▸ **Exercise prompt**:
Return the lines of the listing below exactly as they appear, beginning at the one with "[Søg] (1137, 28)" and stopping after the one with "OK (339, 1461)"; do not include pictures.
——
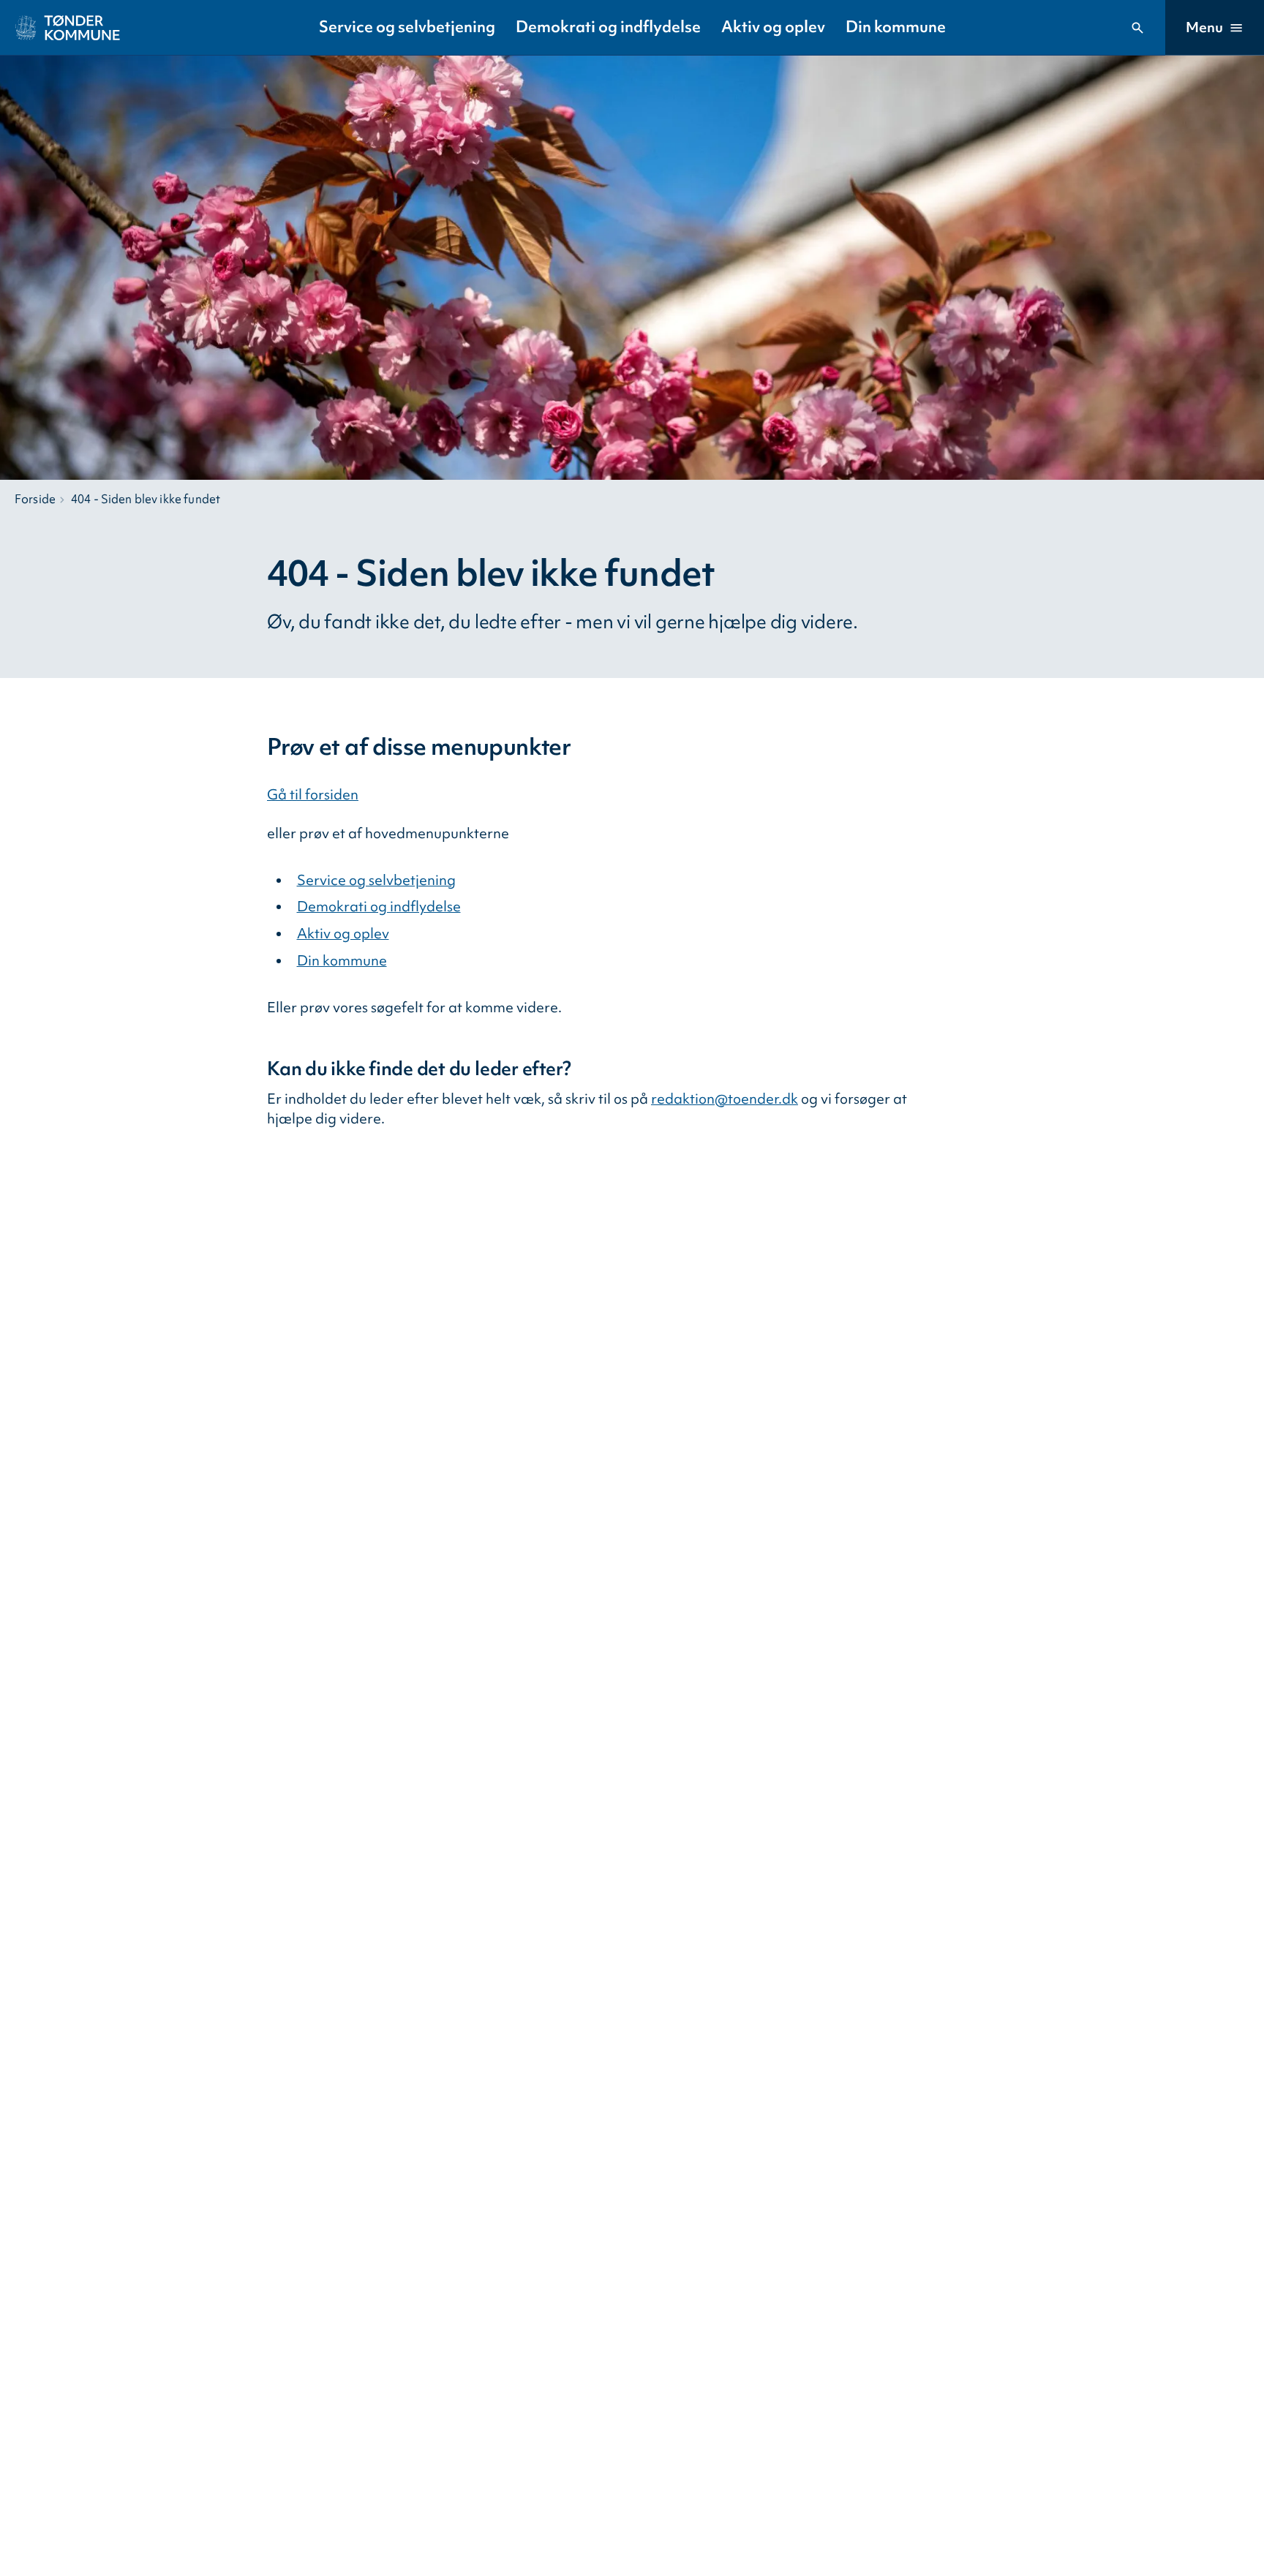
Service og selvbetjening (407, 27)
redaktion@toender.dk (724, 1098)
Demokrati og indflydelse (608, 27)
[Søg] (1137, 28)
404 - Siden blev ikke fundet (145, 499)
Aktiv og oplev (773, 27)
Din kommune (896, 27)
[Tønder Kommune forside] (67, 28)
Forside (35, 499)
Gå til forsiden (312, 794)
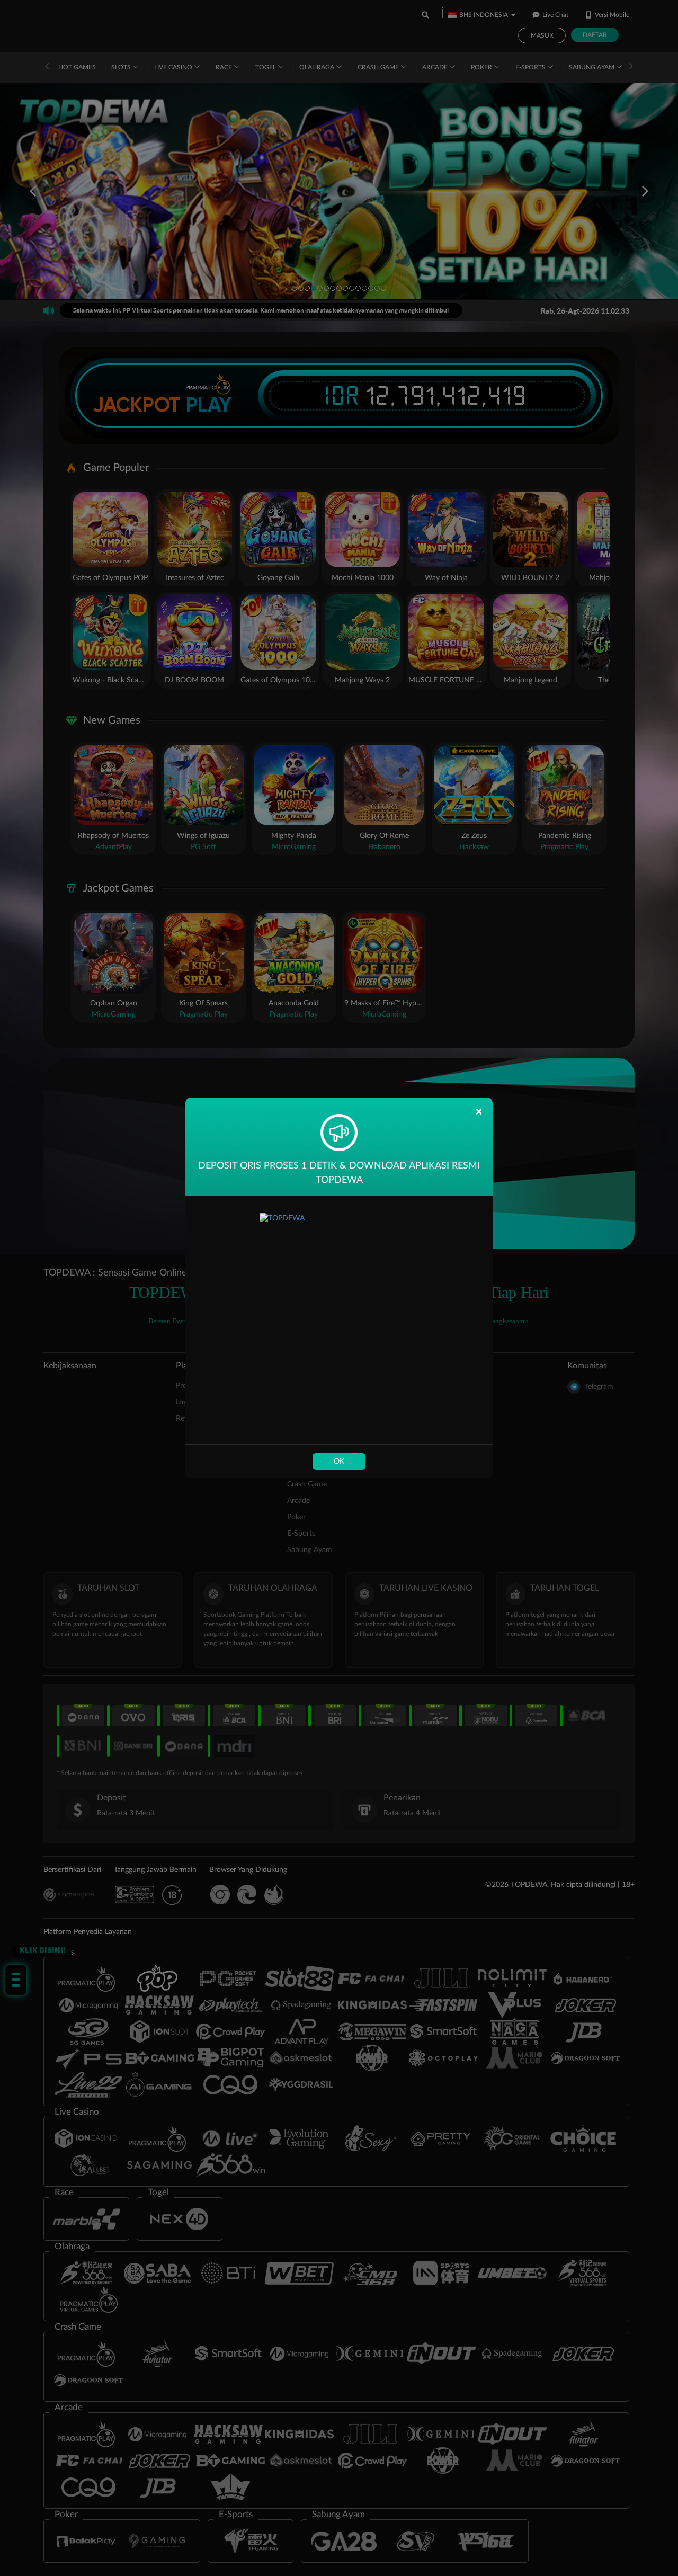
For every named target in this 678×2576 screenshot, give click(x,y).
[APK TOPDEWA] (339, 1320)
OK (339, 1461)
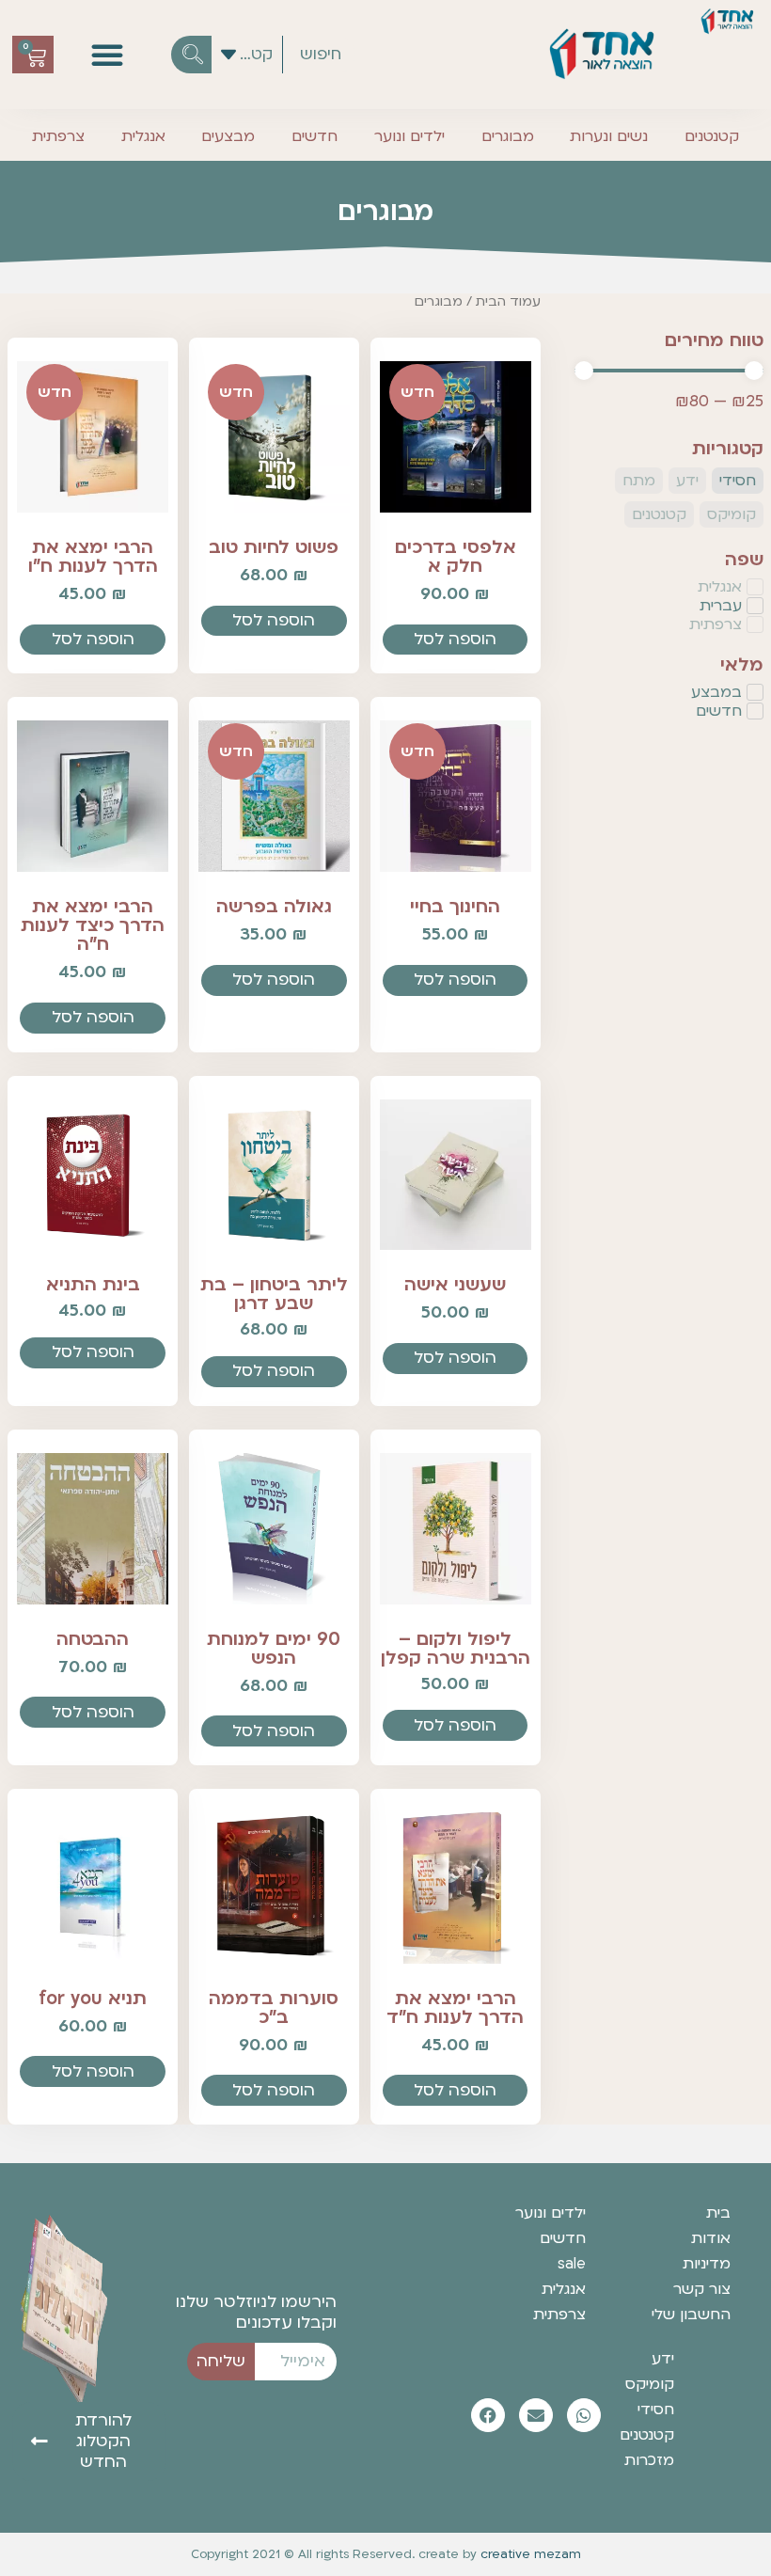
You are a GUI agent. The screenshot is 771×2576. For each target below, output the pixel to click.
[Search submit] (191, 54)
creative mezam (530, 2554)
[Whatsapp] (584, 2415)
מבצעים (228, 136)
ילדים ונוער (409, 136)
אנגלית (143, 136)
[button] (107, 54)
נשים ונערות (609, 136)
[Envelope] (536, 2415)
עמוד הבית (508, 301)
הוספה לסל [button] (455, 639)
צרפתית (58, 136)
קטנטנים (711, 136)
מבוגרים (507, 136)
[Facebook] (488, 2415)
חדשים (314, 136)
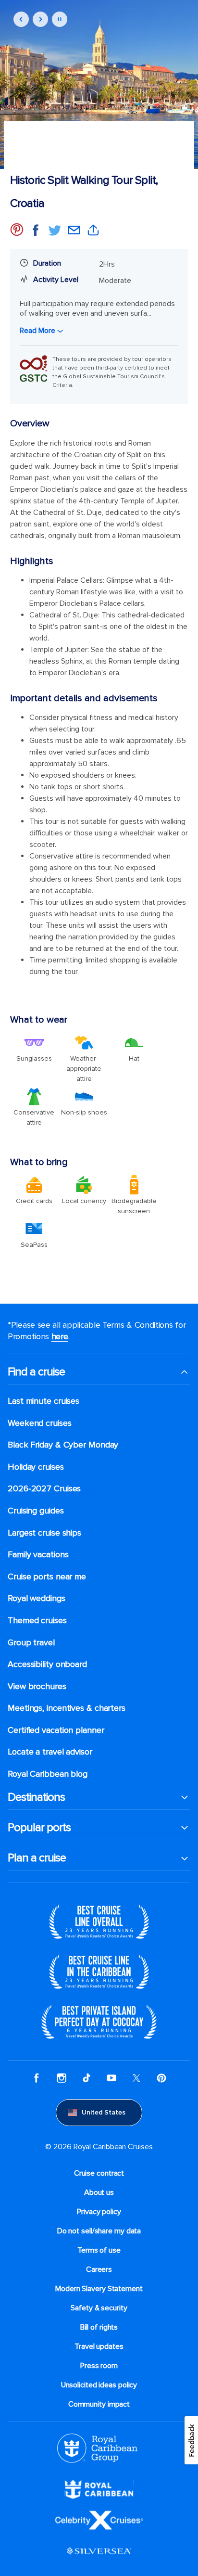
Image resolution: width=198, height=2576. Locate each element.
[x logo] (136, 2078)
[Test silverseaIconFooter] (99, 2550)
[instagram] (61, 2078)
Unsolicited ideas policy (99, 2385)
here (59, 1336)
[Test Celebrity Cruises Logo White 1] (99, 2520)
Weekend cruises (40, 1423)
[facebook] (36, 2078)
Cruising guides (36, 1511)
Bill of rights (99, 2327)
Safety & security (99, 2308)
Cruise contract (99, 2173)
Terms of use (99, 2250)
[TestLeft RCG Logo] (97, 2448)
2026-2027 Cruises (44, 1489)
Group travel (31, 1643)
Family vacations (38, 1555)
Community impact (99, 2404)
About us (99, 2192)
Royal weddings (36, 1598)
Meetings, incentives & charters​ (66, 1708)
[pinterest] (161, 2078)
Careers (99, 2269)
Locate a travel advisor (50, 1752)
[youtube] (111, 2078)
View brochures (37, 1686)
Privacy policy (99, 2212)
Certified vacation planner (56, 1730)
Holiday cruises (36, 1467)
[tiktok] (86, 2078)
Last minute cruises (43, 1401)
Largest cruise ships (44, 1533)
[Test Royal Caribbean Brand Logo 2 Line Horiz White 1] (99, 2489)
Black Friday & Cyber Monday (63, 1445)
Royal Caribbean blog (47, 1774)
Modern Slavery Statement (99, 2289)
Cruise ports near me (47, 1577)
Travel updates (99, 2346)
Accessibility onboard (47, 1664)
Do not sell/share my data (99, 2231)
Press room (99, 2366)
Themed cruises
——
▸ **Completed task**:
[Søg] (1137, 28)
404 - Siden blev ikke fundet (145, 499)
Aktiv og oplev (773, 27)
Din kommune (896, 27)
[Tønder Kommune forside] (67, 28)
Forside (35, 499)
Gå til forsiden (312, 794)
For every named target in this 678×2576 screenshot, give click(x,y).
[APK TOPDEWA] (339, 1320)
OK (339, 1461)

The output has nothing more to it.